Le déficit du compte courant devrait se creuser au vu de l’augmentation des prix du pétrole
Au cours des dix dernières années, la Tanzanie a enregistré des déficits structurels du compte courant, en raison notamment d’importants investissements d’infrastructure. Toutefois, depuis 2016, le déficit du compte courant a fortement diminué pour se situer aux alentours de -2,5 % du PIB en moyenne (voir graphique 3) ; une diminution qui s'explique principalement par des prix du pétrole historiquement bas et une augmentation des recettes provenant de l’exploitation de l’or – la principale source de recettes d'exportation, qui comptait pour un tiers des recettes du compte courant en 2021. En 2022, le déficit du compte courant devrait se creuser pour atteindre -4,3 % du PIB. L’augmentation des recettes provenant du tourisme, des denrées alimentaires et de l’or ne devrait en effet pas permettre de compenser la flambée des prix du pétrole au niveau international. De plus, la présidente Hassan maintient l’engagement du pays dans d’importants projets d’infrastructure, tels que la construction d’une centrale hydroélectrique, le renforcement du réseau ferroviaire et la construction d’une usine de GNL, gardant les importations d’infrastructure à un niveau élevé. Depuis toujours, les déficits du compte courant sont financés par des entrées d’IDE et des emprunts extérieurs, une tendance qui n’est pas près de s’arrêter, portant la dette extérieure nominale de la Tanzanie à la hausse. Bien que le ratio de la dette extérieure brute au PIB ne s’est détérioré que progressivement, et devrait rester majoritairement stable étant donné que le PIB nominal augmente rapidement, le risque vient du fait que l’endettement extérieur n’a pas été compensé par une augmentation comparable des recettes du compte courant. De plus, si les taux d’intérêt aux États-Unis venaient à augmenter, l’accès au financement extérieur non concessionnel pourrait devenir plus difficile et coûteux.

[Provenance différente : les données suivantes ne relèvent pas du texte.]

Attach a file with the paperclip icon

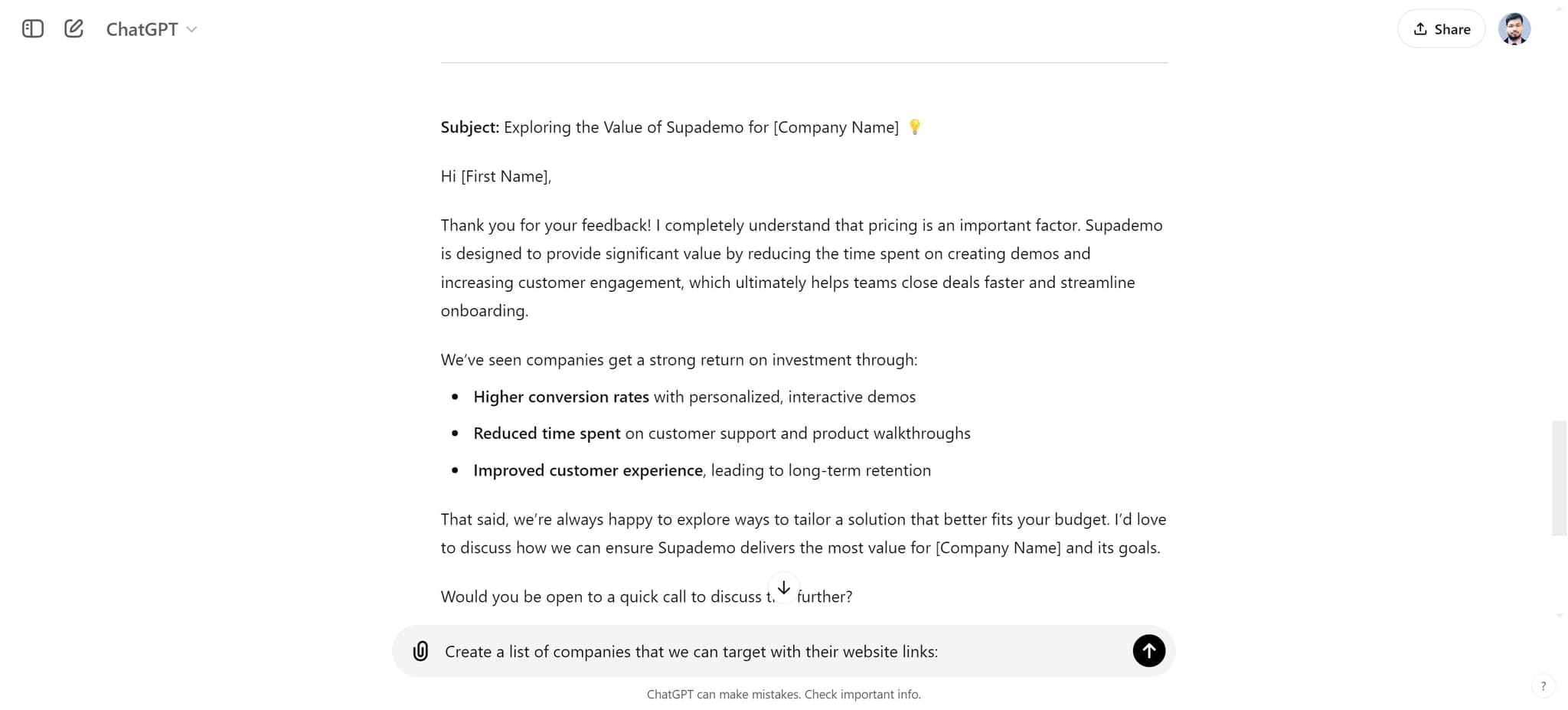[420, 651]
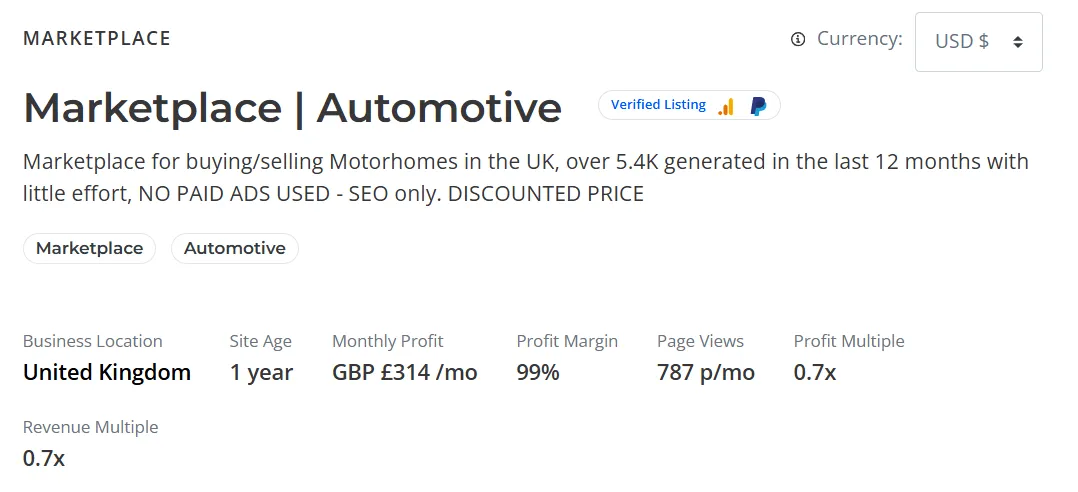Viewport: 1078px width, 492px height.
Task: Click the 1 year site age value
Action: point(261,373)
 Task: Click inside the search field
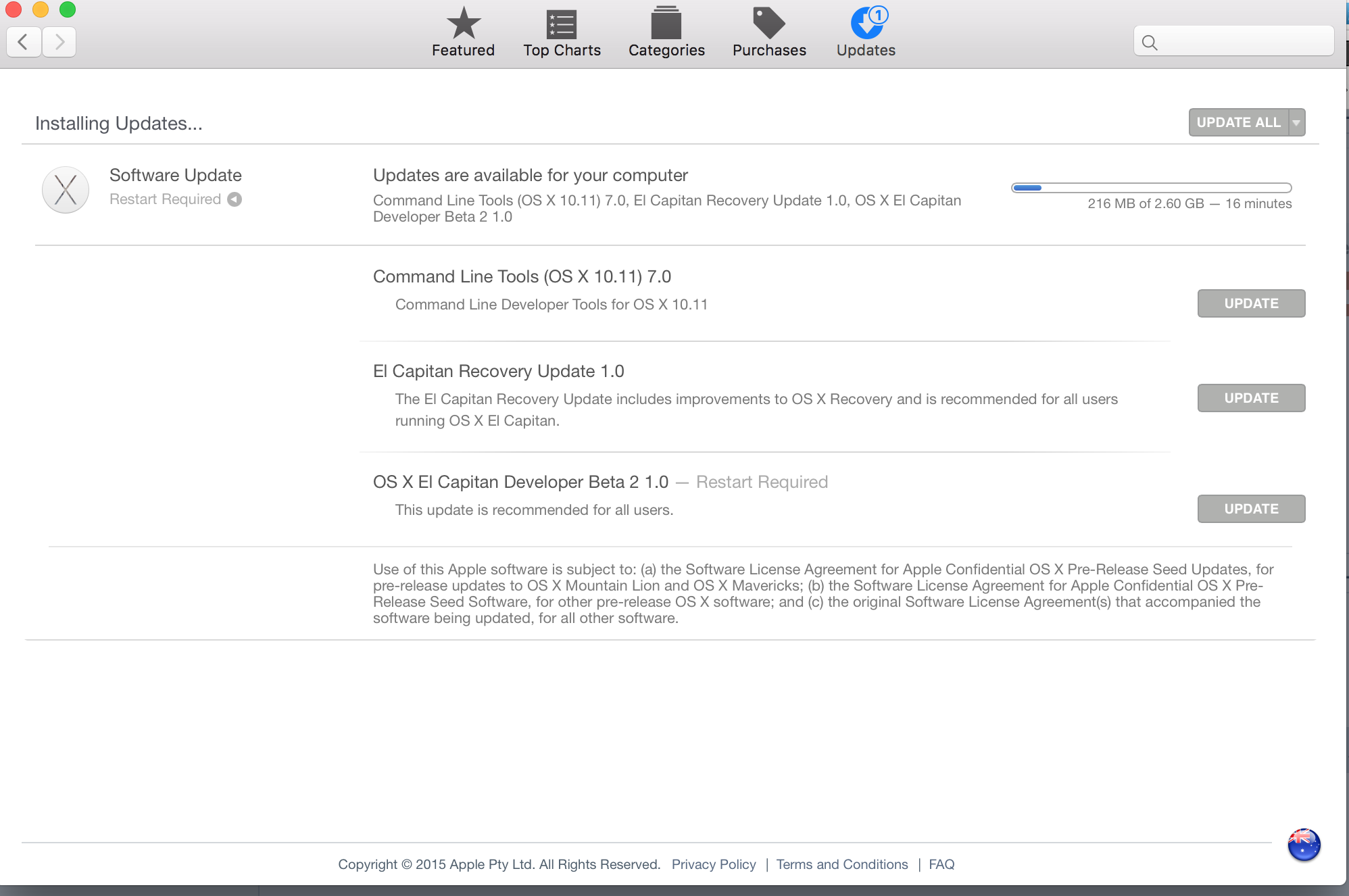[1244, 43]
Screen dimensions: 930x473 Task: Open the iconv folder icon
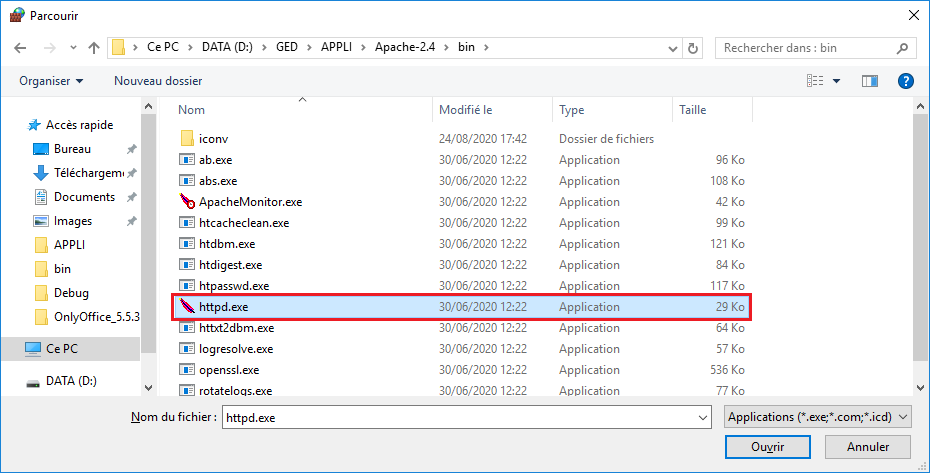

Perspectives stables pour les classifications du risque politique et du risque lié à l’environnement des affaires
Credendo a récemment relevé (catégorie D/G) la classification du risque lié à l’environnement des affaires de la Tanzanie et les perspectives sont stables. Le risque lié à l’environnement des affaires est soutenu par la forte croissance économique, un taux de change relativement stable et la faible inflation. La classification du risque politique à court terme est également stable. La classification du risque politique à court terme avait été relevée en septembre 2021 (catégorie 3/7) en raison de l’augmentation et du niveau adéquat des réserves de change, qui s’élevaient à environ 5,5 mois de couverture des importations en janvier 2022, et de la viabilité du ratio de la dette extérieure à court terme par rapport aux recettes du compte courant. Ceci étant dit, une détérioration des conditions financières, par exemple suite à un durcissement de la politique monétaire américaine ou à une aggravation des tensions géopolitiques, pourrait engendrer des risques. Depuis un abaissement en 2021, la classification du risque politique à moyen et long termes est stable (catégorie 6/7) – même si le niveau élevé de la dette extérieure, exprimée en pourcentage des exportations, reste préoccupant. Néanmoins, l’augmentation attendue des recettes provenant du tourisme, ainsi que les exportations de produits agricoles et d’or, qui devraient également atteindre des niveaux élevés, devraient contenir ce ratio à moyen terme.